# Extracted data
----
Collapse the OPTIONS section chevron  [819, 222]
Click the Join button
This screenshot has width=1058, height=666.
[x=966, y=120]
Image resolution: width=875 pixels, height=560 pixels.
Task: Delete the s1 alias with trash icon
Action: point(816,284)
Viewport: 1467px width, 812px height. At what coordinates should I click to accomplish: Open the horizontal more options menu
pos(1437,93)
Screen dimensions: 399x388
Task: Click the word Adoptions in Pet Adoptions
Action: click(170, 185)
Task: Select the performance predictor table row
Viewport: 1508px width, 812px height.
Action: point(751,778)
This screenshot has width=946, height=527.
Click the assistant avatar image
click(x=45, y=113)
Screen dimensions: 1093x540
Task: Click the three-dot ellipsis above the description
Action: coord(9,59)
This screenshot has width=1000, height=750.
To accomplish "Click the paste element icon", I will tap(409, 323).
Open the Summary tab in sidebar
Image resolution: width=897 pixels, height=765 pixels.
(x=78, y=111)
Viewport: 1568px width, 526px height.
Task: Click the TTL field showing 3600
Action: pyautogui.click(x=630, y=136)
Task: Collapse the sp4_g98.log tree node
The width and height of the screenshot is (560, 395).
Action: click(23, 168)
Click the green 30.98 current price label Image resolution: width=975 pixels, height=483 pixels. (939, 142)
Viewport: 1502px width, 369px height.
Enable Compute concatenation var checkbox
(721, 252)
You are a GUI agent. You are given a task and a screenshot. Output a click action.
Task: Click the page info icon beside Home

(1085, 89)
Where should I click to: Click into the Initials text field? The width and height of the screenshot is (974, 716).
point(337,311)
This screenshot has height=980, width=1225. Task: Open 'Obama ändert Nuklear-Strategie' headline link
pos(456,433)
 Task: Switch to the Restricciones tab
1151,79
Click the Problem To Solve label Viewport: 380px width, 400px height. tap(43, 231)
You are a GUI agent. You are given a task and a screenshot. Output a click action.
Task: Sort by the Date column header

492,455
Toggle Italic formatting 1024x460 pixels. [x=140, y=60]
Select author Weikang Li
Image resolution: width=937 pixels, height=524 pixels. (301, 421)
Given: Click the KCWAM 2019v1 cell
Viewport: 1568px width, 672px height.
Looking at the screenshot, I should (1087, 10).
----
The line containing "Task: Switch to the Restricciones tab" and each line after it through the end of the listing above must be printed exactly, with nothing added.

# Solution
 Task: Switch to the Restricciones tab
1151,79
Click the Problem To Solve label Viewport: 380px width, 400px height. tap(43, 231)
You are a GUI agent. You are given a task and a screenshot. Output a click action.
Task: Sort by the Date column header

492,455
Toggle Italic formatting 1024x460 pixels. [x=140, y=60]
Select author Weikang Li
Image resolution: width=937 pixels, height=524 pixels. (301, 421)
Given: Click the KCWAM 2019v1 cell
Viewport: 1568px width, 672px height.
Looking at the screenshot, I should (1087, 10).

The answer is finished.